Swin TansFormer Block explanation

Similar to the Block layer of VIT TransFormer, swing transformer uses S-MSA and SW-MSA instead of MSA, and nothing else has changed

S-SMA and SW-MSA are a little difficult for the time being. Let's explain them tomorrow. Today, let's implement the whole Block module first

It can be seen that the Block layer first passes through a LayerNorm, then S-MSA or SW-MSA, then enters a Dropout or DropPath layer, then performs a short circuit, then performs a LayerNrom, then an Mlp, then a Dropout or DropPath layer, and then a short circuit. Such a Block layer is realized.

Next, I'll implement the Mlp layer before.

Mlp explanation

Mr. Zhu has made it clear before Mlp that a Linear layer will count the number of channels × 4. Then go through GELU activation function, then go through a Dropout layer, and then go through a Linear layer to change the number of channels back to the original number, and then go through a Dropout layer

class Mlp(nn.Layer):
    """ MLP as used in Vision Transformer, MLP-Mixer and related networks
    """
    def __init__(self, in_features, hidden_features=None, out_features=None, act_layer=nn.GELU, drop=0.):
        super().__init__()
        out_features = out_features or in_features
        hidden_features = hidden_features or in_features

        self.fc1 = nn.Linear(in_features, hidden_features)
        self.act = act_layer()
        self.drop1 = nn.Dropout(drop)
        self.fc2 = nn.Linear(hidden_features, out_features)
        self.drop2 = nn.Dropout(drop)

    def forward(self, x):
        print(x.shape)
        x = self.fc1(x)
        x = self.act(x)
        x = self.drop1(x)
        x = self.fc2(x)
        x = self.drop2(x)
        print(x.shape)
        return x

model = Mlp(768)
paddle.summary(model,(8,197,768))

[8, 197, 768]
[8, 197, 768]
---------------------------------------------------------------------------
 Layer (type)       Input Shape          Output Shape         Param #    
===========================================================================
   Linear-2       [[8, 197, 768]]       [8, 197, 768]         590,592    
    GELU-1        [[8, 197, 768]]       [8, 197, 768]            0       
   Dropout-1      [[8, 197, 768]]       [8, 197, 768]            0       
   Linear-3       [[8, 197, 768]]       [8, 197, 768]         590,592    
   Dropout-2      [[8, 197, 768]]       [8, 197, 768]            0       
===========================================================================
Total params: 1,181,184
Trainable params: 1,181,184
Non-trainable params: 0
---------------------------------------------------------------------------
Input size (MB): 4.62
Forward/backward pass size (MB): 46.17
Params size (MB): 4.51
Estimated Total Size (MB): 55.29
---------------------------------------------------------------------------






{'total_params': 1181184, 'trainable_params': 1181184}

SwinTransformerBlock layer implementation

The following is the implementation of the Block layer. Here is a WindowAttention, which is the implementation of S-MSA and SW-MSA. Let's briefly define it here without any content.
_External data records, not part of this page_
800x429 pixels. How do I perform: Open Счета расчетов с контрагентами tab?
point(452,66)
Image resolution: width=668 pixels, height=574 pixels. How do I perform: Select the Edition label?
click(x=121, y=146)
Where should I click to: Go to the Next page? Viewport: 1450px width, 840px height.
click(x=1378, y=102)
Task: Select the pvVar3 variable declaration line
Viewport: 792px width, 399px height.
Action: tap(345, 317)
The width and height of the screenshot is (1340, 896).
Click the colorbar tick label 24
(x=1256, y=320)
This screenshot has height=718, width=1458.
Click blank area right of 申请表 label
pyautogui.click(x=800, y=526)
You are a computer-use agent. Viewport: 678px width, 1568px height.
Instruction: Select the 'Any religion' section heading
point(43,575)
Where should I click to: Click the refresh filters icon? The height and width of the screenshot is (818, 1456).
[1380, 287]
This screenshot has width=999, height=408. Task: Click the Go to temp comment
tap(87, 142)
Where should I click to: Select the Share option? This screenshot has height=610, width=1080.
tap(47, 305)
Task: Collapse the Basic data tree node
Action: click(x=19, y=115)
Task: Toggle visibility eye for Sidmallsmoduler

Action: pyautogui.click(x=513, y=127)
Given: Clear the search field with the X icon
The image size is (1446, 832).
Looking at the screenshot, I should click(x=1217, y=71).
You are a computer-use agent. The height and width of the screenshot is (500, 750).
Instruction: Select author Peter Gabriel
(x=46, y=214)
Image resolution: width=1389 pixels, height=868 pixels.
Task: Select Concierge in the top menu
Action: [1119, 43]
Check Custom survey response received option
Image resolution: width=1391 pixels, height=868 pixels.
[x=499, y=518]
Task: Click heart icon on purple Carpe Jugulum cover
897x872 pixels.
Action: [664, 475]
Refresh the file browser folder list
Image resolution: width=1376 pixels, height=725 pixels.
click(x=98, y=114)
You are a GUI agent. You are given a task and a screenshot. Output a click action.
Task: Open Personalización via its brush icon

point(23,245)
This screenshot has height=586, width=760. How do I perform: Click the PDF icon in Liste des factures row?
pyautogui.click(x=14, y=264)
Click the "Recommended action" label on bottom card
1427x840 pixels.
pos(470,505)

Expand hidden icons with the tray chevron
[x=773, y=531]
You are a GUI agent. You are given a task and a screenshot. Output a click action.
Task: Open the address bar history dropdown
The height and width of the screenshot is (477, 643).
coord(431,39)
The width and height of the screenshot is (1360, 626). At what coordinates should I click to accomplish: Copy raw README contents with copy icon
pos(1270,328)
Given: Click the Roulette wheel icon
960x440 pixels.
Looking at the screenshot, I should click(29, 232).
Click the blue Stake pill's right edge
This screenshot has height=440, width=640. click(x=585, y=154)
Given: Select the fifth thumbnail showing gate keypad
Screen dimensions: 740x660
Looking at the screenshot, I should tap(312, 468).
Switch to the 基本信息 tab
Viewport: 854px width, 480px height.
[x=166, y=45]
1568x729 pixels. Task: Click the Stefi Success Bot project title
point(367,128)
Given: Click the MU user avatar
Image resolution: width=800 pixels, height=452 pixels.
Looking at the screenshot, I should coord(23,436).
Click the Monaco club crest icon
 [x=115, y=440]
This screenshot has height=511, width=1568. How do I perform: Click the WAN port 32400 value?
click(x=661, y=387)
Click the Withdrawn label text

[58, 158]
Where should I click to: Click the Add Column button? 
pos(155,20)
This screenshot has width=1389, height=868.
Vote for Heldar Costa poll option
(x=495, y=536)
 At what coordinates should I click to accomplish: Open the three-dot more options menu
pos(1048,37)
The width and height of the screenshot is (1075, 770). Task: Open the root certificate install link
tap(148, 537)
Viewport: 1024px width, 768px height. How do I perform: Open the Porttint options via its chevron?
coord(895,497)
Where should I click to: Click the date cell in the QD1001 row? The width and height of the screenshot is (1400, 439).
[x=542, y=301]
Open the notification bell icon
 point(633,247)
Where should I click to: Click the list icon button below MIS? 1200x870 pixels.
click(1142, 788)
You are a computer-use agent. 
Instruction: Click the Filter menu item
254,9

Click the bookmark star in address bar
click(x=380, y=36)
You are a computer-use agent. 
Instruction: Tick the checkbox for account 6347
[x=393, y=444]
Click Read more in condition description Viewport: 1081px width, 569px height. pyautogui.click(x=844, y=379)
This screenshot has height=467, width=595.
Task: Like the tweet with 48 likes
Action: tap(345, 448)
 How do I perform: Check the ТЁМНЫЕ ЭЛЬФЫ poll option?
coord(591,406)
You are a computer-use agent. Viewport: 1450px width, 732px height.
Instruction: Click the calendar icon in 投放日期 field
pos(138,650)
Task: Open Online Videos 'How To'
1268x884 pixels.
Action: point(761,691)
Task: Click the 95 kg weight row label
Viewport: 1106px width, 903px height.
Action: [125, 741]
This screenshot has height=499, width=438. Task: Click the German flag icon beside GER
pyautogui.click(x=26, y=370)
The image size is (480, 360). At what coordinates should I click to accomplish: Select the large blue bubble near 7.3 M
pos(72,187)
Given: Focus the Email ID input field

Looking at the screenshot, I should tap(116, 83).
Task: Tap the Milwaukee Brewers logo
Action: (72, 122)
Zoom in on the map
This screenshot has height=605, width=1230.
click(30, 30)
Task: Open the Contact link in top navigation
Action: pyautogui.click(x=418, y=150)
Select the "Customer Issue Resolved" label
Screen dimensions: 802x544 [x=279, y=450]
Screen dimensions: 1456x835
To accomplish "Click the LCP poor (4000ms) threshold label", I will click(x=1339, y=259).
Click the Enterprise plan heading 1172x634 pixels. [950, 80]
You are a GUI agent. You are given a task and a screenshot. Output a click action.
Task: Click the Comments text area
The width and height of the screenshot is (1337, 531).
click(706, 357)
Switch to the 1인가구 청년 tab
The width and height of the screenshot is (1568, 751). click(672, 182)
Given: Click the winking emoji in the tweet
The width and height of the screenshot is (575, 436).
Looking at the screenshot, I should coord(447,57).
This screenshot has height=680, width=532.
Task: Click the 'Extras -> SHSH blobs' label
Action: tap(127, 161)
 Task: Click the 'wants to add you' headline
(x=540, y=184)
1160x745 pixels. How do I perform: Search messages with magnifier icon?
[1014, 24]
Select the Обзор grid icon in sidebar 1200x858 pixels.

class WindowAttention(nn.Layer):
    def __init__(self,dim, window_size, num_heads, qkv_bias,attn_drop, proj_drop):
        super().__init__()
        pass
    def forward(self,x):
        return x,x

class SwinTransformerBlock(nn.Layer):
    """ Swin Transformer Block.
        dim (int): Number of input channels.
        num_heads (int): Number of attention heads.
        window_size (int): Window size.
        shift_size (int): Shift size for SW-MSA.
        mlp_ratio (float): Ratio of mlp hidden dim to embedding dim.
        qkv_bias (bool, optional): If True, add a learnable bias to query, key, value. Default: True
        drop (float, optional): Dropout rate. Default: 0.0
        attn_drop (float, optional): Attention dropout rate. Default: 0.0
        drop_path (float, optional): Stochastic depth rate. Default: 0.0
        act_layer (nn.Module, optional): Activation layer. Default: nn.GELU
        norm_layer (nn.Module, optional): Normalization layer.  Default: nn.LayerNorm
    """
    def __init__(self, dim, num_heads, window_size=7, shift_size=0,
            mlp_ratio=4., qkv_bias=True, drop=0., attn_drop=0., drop_path=0.,
            act_layer=nn.GELU, norm_layer=nn.LayerNorm):
        super().__init__()
        self.dim = dim
        self.num_heads = num_heads
        self.window_size = window_size
        self.shift_size = shift_size
        self.mlp_ratio = mlp_ratio
        assert 0 <= self.shift_size < self.window_size, "shift_size must in 0-window_size"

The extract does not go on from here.